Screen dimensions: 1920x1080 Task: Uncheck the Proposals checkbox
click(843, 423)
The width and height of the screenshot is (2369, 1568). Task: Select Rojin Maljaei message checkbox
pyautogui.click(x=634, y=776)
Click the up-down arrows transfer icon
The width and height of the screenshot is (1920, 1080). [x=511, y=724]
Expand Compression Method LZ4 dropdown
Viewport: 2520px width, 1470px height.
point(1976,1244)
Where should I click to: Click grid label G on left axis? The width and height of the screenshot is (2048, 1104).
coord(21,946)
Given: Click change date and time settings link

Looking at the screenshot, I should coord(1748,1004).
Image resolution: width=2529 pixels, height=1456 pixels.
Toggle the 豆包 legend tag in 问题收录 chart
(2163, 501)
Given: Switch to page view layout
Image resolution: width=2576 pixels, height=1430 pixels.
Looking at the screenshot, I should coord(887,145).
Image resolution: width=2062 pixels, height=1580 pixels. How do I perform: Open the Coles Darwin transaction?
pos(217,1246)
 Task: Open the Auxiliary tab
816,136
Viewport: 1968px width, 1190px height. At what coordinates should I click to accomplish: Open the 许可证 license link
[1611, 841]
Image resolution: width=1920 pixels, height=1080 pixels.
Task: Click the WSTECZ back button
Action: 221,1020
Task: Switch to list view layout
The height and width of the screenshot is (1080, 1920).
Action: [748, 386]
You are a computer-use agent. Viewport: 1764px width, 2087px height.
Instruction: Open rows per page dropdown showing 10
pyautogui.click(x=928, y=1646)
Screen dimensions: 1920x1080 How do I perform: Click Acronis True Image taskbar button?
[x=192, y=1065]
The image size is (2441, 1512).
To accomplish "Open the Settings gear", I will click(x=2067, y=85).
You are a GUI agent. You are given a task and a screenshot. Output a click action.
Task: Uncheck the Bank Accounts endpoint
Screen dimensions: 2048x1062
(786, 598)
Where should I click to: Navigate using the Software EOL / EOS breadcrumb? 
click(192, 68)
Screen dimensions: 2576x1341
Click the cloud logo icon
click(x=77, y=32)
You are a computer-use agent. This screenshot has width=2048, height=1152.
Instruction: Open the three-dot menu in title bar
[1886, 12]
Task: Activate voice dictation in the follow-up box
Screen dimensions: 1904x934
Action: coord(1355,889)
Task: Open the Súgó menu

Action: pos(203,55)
━━━━
[TASK GOAL] How many lines in the data contain "computer"? Answer with the number alone.

[RESULT OF THIS TASK] 2